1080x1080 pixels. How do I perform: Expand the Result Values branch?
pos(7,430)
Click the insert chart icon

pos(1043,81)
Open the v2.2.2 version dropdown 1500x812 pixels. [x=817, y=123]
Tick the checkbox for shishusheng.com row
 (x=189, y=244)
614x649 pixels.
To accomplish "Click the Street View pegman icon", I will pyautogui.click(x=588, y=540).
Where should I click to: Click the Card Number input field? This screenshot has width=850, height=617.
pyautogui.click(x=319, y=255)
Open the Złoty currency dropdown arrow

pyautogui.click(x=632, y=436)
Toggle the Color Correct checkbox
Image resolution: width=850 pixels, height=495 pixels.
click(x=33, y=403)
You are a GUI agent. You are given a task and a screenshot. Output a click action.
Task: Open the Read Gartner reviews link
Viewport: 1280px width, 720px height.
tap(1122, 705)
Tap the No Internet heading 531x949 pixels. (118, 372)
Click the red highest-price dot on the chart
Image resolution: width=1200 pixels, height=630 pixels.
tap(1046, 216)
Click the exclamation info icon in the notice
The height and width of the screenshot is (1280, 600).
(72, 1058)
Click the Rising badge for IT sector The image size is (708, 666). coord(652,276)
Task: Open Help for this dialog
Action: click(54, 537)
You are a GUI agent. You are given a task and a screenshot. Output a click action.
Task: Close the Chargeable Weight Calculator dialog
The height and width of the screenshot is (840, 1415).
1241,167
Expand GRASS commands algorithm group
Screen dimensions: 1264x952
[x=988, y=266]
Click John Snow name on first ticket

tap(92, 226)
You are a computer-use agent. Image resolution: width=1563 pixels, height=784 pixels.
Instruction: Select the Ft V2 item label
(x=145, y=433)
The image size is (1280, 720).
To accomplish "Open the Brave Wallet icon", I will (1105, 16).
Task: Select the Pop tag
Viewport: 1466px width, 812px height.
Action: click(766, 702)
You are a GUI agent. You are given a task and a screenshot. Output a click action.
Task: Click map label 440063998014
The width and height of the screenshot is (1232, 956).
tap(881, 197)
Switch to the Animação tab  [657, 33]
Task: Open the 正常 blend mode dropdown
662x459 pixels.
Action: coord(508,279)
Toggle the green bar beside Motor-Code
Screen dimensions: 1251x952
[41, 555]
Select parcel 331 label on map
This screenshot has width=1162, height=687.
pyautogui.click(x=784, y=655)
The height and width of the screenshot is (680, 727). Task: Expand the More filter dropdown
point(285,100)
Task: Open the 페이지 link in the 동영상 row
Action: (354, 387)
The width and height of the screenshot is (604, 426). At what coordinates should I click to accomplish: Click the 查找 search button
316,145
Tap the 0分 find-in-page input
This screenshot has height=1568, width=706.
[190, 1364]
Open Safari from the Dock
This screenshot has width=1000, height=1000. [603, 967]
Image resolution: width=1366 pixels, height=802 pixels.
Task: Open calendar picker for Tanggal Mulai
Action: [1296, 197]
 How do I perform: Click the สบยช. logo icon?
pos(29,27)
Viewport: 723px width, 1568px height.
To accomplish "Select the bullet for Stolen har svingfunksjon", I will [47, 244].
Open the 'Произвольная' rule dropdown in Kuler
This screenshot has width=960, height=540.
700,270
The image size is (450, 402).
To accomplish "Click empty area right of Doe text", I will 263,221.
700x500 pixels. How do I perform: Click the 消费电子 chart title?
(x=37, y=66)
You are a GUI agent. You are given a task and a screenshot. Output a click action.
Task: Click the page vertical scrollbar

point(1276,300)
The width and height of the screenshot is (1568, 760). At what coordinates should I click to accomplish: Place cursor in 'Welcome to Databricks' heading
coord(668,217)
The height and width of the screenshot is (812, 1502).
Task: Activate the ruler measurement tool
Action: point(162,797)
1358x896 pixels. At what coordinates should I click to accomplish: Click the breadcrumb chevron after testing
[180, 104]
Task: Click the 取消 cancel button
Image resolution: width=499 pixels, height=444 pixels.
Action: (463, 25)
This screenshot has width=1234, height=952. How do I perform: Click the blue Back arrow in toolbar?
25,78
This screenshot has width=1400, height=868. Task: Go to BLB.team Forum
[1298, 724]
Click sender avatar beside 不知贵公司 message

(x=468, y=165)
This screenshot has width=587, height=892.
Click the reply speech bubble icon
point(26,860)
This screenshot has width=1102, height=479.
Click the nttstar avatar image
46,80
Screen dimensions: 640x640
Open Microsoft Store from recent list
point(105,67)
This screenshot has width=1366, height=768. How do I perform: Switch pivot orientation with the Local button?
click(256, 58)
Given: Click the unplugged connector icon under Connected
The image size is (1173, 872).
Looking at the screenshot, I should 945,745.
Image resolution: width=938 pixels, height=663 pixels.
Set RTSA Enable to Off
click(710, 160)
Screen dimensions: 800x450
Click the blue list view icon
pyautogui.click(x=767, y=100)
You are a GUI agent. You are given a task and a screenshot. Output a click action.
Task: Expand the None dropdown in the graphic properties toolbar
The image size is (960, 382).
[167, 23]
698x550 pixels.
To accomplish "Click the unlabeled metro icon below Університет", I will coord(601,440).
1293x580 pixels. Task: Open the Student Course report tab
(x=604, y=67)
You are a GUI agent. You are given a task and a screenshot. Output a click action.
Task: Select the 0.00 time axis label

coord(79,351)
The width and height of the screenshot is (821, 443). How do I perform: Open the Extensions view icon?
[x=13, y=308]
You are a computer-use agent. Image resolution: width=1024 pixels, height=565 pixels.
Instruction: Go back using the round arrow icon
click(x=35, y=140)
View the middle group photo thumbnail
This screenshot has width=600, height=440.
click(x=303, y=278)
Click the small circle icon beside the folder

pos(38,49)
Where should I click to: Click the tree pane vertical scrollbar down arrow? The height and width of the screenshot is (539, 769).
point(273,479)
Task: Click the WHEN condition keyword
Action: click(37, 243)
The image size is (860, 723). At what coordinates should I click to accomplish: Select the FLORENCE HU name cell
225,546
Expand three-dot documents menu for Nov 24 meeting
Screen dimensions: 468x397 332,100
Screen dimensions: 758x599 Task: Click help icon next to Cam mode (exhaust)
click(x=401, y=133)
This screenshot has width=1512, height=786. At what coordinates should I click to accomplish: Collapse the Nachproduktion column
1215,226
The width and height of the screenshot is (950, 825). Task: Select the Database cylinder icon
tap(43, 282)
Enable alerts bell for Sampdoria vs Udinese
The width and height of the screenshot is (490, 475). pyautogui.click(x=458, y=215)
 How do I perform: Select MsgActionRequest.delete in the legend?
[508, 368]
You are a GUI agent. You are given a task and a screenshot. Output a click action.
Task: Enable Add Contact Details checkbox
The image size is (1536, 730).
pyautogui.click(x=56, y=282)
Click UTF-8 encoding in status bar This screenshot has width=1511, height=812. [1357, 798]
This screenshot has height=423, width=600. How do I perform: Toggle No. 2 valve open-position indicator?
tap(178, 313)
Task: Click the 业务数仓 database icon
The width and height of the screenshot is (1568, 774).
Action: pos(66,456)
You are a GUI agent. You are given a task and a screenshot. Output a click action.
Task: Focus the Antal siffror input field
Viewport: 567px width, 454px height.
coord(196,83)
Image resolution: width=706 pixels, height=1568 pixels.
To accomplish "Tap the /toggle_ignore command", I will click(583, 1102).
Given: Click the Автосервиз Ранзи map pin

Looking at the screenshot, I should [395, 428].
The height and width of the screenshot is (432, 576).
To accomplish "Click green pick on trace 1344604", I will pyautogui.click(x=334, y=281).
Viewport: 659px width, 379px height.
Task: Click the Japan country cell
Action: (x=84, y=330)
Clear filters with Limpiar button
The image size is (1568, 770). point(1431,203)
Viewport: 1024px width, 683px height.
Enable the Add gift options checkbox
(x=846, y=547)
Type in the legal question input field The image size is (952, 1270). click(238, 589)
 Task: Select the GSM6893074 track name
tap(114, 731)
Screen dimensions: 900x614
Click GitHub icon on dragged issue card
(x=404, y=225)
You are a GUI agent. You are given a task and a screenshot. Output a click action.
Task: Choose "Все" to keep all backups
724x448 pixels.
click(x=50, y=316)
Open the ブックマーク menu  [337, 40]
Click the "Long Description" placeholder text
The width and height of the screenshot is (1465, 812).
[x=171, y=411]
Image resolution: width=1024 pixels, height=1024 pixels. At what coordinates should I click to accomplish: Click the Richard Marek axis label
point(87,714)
◇ ◇ ◇
* Exercise instructions *
Above are the records; from them, give again exactly the lines from the one containing "Task: Click the 业务数仓 database icon" through the one containing "The height and width of the screenshot is (432, 576).", both included.

* Reply to the task *
Task: Click the 业务数仓 database icon
The width and height of the screenshot is (1568, 774).
Action: pos(66,456)
You are a GUI agent. You are given a task and a screenshot. Output a click action.
Task: Focus the Antal siffror input field
Viewport: 567px width, 454px height.
coord(196,83)
Image resolution: width=706 pixels, height=1568 pixels.
To accomplish "Tap the /toggle_ignore command", I will click(583, 1102).
Given: Click the Автосервиз Ранзи map pin

Looking at the screenshot, I should [395, 428].
The height and width of the screenshot is (432, 576).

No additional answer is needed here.